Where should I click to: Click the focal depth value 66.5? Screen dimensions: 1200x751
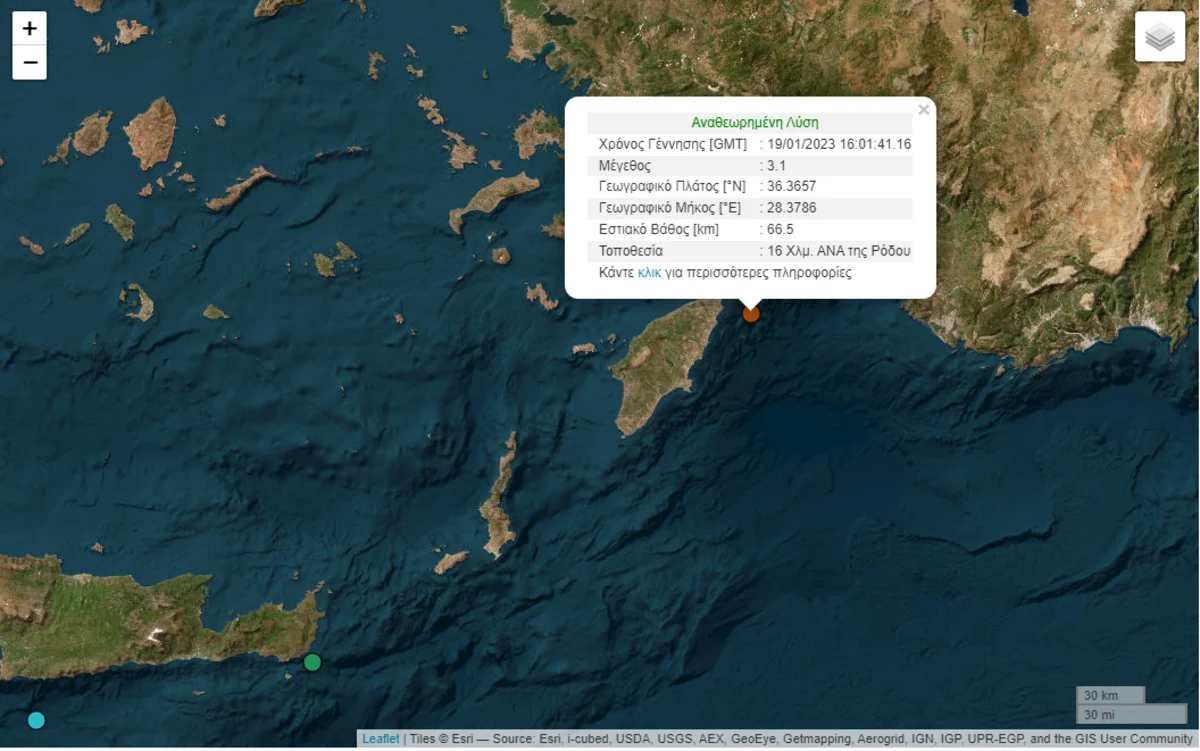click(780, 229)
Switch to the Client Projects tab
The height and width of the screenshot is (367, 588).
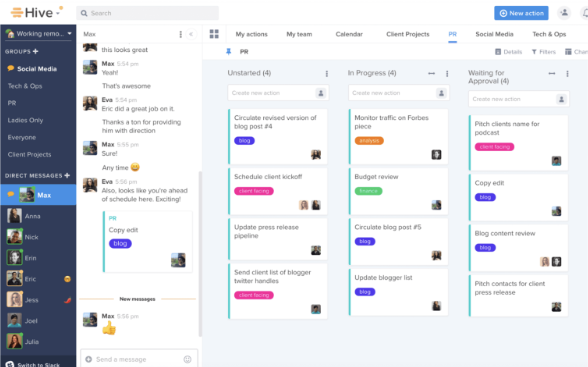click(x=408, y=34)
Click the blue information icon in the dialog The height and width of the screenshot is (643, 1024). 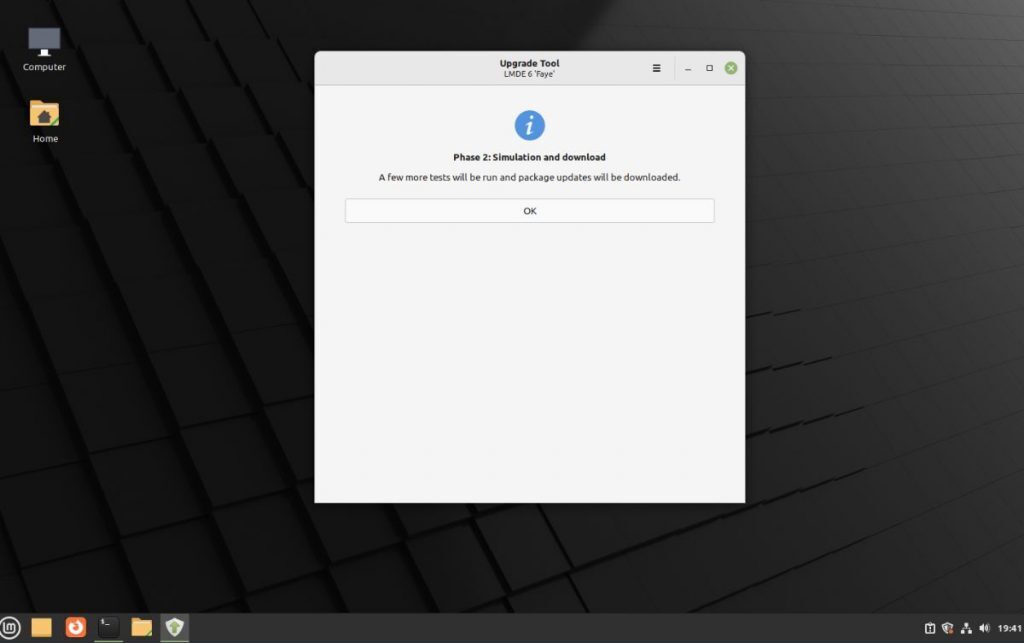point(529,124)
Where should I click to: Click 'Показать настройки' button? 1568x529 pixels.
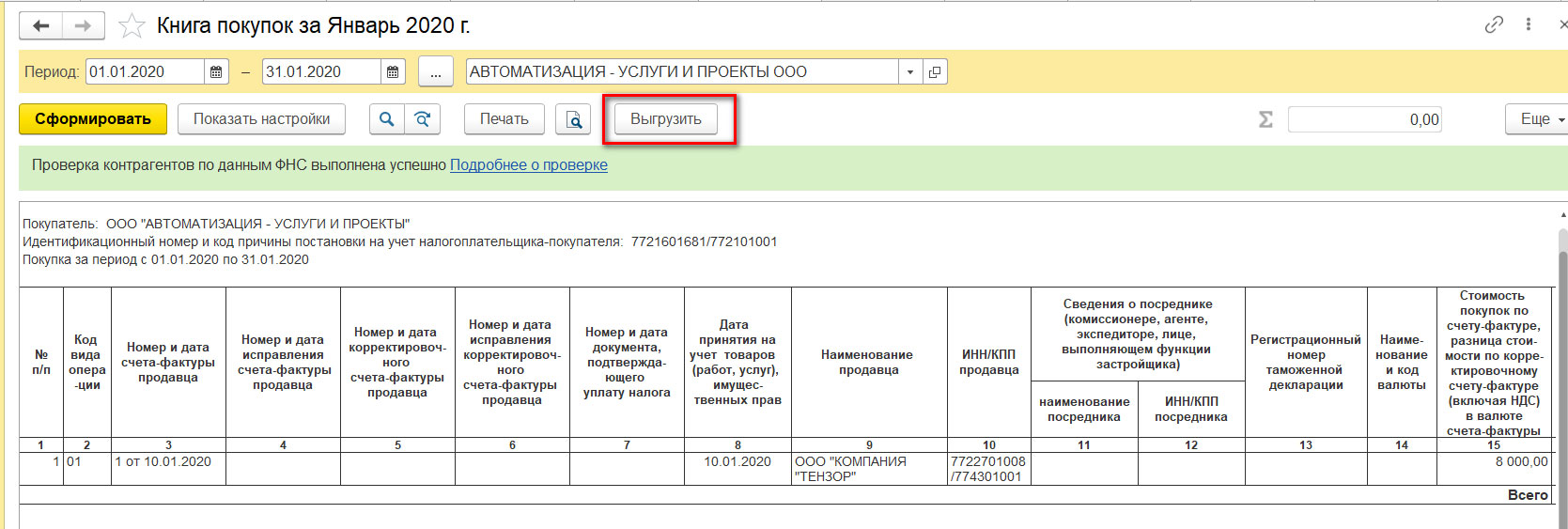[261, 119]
┄┄┄┄┄┄┄┄┄┄
• Work instruction: Write out exactly, with no pictures, each line from the one containing "Where should I click to: Click 'Показать" through the last line of the listing above, both included.

• Solution:
Where should I click to: Click 'Показать настройки' button? 1568x529 pixels.
[261, 119]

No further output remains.